### Problem
Across the material below, how many lines hold the word "Chuecas"? Only the number should be given.

• • • •

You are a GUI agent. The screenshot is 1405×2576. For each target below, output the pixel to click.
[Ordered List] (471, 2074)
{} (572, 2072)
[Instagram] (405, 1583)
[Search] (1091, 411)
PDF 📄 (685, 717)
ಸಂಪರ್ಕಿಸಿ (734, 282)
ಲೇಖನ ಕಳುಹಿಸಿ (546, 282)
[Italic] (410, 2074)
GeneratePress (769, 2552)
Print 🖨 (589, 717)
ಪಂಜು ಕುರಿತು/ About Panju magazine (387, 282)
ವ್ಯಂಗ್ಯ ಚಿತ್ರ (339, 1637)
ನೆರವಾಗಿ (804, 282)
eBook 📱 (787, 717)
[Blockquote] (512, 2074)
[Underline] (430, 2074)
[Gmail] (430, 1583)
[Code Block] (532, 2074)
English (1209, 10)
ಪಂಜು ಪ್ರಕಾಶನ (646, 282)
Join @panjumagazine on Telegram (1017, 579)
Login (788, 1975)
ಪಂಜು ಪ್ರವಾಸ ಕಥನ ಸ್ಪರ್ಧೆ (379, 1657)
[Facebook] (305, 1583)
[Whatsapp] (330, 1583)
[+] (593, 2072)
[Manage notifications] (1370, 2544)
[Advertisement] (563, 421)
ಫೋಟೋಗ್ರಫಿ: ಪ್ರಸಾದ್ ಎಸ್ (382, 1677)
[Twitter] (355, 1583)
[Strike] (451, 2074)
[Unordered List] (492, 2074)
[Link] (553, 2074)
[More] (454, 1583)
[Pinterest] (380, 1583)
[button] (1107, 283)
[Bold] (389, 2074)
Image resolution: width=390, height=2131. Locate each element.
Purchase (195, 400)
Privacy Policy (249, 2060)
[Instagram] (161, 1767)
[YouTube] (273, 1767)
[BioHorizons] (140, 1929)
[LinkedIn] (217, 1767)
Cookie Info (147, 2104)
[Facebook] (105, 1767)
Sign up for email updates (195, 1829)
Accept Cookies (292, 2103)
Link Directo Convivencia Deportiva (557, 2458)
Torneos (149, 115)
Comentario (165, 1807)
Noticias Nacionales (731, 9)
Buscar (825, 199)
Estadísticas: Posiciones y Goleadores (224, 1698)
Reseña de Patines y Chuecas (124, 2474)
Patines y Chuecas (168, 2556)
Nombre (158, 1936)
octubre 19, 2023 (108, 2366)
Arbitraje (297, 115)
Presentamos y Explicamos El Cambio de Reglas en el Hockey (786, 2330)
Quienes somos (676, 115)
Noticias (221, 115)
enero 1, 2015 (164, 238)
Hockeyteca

• • • •

### Exercise solution
2